A recente apresentação do documentário “Taking the Dog
for a Walk”, no In-Edit, sobre a cena free impro britânica, mostra o quanto é relevante tal
tipo de trabalho na missão de preservar e divulgar essa música. Nas últimas
décadas, uma série de outros filmes foram realizados com o intuito de documentar
o gênero e merecem ser (re)descobertos...
Não são poucos os filmes que existem feitos para retratar apenas
um músico do free em especial: Albert Ayler, Ken Vandermark, Cecil Taylor,
Peter Brotzmann, Sunny Murray, Ornette Coleman, David Murray, Steve Lacy, Milford Graves,
todos já protagonizaram documentários sobre suas obras e vidas.
Mas há também uma boa variedade de filmes que visam mostrar
a cena, desvendar o gênero, compreender o fascínio que a música livre desperta.

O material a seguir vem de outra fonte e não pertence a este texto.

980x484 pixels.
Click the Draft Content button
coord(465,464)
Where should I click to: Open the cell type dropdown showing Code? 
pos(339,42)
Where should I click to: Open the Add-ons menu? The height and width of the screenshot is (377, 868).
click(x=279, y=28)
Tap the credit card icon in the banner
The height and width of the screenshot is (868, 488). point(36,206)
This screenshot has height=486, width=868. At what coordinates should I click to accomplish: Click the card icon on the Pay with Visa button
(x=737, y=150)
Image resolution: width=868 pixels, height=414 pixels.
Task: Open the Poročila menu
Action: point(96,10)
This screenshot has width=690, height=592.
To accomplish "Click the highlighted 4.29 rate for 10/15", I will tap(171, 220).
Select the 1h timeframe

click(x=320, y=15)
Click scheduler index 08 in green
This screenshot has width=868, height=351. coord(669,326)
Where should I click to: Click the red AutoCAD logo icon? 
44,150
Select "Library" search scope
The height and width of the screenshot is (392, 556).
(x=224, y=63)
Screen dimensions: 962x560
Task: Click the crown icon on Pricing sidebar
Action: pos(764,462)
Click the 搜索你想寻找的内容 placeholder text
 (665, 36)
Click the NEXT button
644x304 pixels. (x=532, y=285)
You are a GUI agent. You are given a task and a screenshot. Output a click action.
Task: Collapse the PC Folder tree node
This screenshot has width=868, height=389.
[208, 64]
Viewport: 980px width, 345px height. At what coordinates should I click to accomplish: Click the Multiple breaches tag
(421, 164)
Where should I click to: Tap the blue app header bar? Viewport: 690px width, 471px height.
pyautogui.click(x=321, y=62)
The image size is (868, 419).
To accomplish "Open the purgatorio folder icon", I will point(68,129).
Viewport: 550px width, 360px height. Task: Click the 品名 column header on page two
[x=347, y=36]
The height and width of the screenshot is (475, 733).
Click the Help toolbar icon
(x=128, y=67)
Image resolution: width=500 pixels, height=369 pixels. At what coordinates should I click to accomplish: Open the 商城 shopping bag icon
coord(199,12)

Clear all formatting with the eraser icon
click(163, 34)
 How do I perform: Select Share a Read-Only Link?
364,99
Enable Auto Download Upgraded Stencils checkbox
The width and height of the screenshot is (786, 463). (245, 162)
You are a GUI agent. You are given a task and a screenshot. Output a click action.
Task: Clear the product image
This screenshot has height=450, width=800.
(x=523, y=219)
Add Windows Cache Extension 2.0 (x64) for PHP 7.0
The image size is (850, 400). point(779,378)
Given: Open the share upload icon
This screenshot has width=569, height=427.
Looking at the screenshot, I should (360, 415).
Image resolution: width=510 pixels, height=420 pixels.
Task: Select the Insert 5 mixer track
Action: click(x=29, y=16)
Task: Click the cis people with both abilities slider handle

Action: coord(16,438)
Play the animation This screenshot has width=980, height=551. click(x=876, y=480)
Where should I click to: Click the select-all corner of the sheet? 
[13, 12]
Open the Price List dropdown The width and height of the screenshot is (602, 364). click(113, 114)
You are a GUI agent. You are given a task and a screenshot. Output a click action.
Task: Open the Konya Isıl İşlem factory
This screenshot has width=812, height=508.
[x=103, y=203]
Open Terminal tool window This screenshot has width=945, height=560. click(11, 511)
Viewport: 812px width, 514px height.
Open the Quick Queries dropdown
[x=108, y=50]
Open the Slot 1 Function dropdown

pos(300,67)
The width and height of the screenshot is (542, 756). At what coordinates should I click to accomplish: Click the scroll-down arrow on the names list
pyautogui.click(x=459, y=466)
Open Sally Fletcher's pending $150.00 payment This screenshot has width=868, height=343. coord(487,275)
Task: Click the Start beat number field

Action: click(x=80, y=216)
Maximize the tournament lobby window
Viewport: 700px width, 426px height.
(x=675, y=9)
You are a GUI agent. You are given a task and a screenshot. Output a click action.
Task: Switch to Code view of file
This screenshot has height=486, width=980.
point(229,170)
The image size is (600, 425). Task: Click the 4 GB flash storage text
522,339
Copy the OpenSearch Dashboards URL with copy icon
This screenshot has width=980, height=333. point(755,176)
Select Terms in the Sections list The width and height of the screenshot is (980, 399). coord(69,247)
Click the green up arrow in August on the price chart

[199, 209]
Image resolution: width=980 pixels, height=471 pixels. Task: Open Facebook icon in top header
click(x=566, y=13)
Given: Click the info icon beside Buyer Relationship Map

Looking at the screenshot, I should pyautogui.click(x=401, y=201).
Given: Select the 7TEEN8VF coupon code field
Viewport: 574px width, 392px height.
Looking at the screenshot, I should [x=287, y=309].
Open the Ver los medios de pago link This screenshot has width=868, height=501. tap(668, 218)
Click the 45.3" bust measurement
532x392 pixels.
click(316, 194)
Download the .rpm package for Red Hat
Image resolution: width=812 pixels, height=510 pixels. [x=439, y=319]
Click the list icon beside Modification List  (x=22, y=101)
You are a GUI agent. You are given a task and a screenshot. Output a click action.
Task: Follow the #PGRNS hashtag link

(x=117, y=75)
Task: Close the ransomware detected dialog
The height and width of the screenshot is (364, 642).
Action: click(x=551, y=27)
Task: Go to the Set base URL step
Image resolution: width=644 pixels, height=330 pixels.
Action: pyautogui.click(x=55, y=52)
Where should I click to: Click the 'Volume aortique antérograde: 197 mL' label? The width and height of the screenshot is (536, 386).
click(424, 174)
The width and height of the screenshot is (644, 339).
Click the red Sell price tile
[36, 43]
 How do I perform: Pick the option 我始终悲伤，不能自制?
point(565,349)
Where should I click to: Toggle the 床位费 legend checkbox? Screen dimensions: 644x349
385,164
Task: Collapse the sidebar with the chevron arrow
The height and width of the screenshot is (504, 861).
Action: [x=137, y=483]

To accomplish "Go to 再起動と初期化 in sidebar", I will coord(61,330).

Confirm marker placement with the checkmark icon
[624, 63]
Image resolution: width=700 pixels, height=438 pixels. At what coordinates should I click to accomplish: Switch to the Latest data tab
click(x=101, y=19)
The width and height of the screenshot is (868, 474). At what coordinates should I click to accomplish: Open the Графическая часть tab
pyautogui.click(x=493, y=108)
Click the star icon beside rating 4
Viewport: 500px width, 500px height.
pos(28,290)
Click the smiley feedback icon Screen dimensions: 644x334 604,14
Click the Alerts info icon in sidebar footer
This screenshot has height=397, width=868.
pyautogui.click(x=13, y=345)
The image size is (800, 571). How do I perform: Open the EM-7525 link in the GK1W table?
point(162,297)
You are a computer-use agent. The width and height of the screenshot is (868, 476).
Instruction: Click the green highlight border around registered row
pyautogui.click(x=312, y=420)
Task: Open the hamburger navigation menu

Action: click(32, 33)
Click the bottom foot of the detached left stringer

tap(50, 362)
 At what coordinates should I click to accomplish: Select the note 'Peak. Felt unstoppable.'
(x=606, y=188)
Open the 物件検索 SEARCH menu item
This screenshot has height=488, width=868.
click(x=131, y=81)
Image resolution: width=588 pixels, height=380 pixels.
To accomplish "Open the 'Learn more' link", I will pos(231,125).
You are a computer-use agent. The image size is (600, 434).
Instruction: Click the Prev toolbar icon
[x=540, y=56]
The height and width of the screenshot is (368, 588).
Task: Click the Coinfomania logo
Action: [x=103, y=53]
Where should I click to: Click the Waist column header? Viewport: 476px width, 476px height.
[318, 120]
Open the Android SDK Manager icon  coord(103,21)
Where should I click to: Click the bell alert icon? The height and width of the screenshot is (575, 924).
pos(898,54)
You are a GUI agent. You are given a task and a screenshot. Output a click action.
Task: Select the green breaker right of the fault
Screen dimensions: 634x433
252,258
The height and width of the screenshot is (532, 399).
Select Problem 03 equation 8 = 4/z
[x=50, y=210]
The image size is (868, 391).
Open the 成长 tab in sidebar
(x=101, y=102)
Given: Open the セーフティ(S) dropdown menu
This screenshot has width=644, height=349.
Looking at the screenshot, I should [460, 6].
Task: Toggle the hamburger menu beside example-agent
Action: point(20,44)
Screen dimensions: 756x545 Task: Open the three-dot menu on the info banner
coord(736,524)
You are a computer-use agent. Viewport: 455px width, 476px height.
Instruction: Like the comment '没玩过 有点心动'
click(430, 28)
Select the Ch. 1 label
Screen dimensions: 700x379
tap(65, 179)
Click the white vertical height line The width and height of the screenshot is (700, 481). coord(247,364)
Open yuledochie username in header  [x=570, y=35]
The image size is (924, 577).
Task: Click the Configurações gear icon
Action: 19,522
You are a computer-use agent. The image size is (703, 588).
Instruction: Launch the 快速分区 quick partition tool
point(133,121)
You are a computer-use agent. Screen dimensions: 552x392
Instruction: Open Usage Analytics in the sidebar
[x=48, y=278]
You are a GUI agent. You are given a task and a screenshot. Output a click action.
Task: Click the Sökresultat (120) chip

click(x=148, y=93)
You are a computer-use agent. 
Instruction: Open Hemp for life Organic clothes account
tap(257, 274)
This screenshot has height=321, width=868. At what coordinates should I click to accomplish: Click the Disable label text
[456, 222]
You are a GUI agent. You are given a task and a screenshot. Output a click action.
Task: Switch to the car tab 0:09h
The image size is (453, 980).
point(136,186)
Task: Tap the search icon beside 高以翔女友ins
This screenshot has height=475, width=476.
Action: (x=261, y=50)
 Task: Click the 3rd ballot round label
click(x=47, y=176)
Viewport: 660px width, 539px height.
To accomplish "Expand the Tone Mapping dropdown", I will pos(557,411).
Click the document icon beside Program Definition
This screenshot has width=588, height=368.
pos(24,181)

Fizemos um apanhado de diferentes documentários que, nas últimas décadas,
investigaram o universo do free jazz e da free improvisation, compondo um
painel sobre essa música, com registros do início dos anos 1980 para cá. São filmes
que, cada um à sua forma, buscam, por meio de entrevistas, documentos e gigs,
uma maneira de preservar essa arte ainda tão ignorada fora de seu restrito
núcleo. A seleção abaixo não esgota o tema, mas representa uma boa introdução a
esse universo e merece ser conhecida pelos apreciadores da música livre.
“IMAGINE THE SOUND”
1981 (Films We Like)
Dir.: Ron Mann
Documentário pioneiro no registro do universo do free jazz,
Imagine the Sound foca sua câmera em quatro destacadas figuras do gênero: Cecil
Taylor, Archie Shepp, Paul Bley e Bill Dixon. Entre entrevistas e apresentações,
o filme exibe um pouco da arte desses pioneiros – protagonistas do ápice do
free jazz em meados dos anos 1960 – e ajuda a construir uma narrativa muito pouco
documentada em vídeo até aquele momento. Os quatro músicos foram convidados a
criar novas peças para o filme; Taylor, por exemplo, apresenta uma de suas
intensas criações solistas, além de aparecer recitando seus intrigantes poemas,
que havia passado a escrever de forma mais constante exatamente na época em que
o filme foi realizado. Após longo período fora de catálogo, foi editado em DVD
em 2007.
(Cecil Taylor, solo, 1981. From ‘Imagine the Sound’)
“RISING TONES CROSS”
1985 (FilmPals)
Dir.: Ebba Jahn
O pano de fundo deste filme é o Sound Unity Festival –
precursor do icônico Vision Festival, organizado por William Parker e Patricia
Nicholson –, realizado em Nova York em 1984, que reuniu grandes nomes do free
europeu e dos EUA (Peter Brotzmann, Rashied Ali, Jemeel Moondoc, Don Cherry, Irène
Schweizer, Dennis Charles, Marilyn Crispell, Charles Tyler, Roy Campbell Jr.,
David S. Ware, Frank Wright, Jeane Lee, Billy Bang ...). Mas quem polariza
mesmo o documentário são duas figuras: o baixista alemão Peter Kowald (1944-2001) e o
saxofonista Charles Gayle. São eles que concentram as entrevistas e aparecem em
ação juntos em diferentes contextos. Com Kowald e Gayle, o diretor Ebba Jahn demarca
dois extremos: o músico europeu já reconhecido e respeitado no universo do free,
que passava uma temporada nos EUA para se aprofundar nas raízes do gênero; e o saxofonista
outsider norte-americano, à margem dentro da própria marginalizada cena –
Gayle, então com 45 anos, nunca tinha lançado um disco ou tocado fora de sua
região. Vale notar que esse é o primeiro registro oficial de Gayle, que
ajudou a levar a música do homeless para além de seu entorno.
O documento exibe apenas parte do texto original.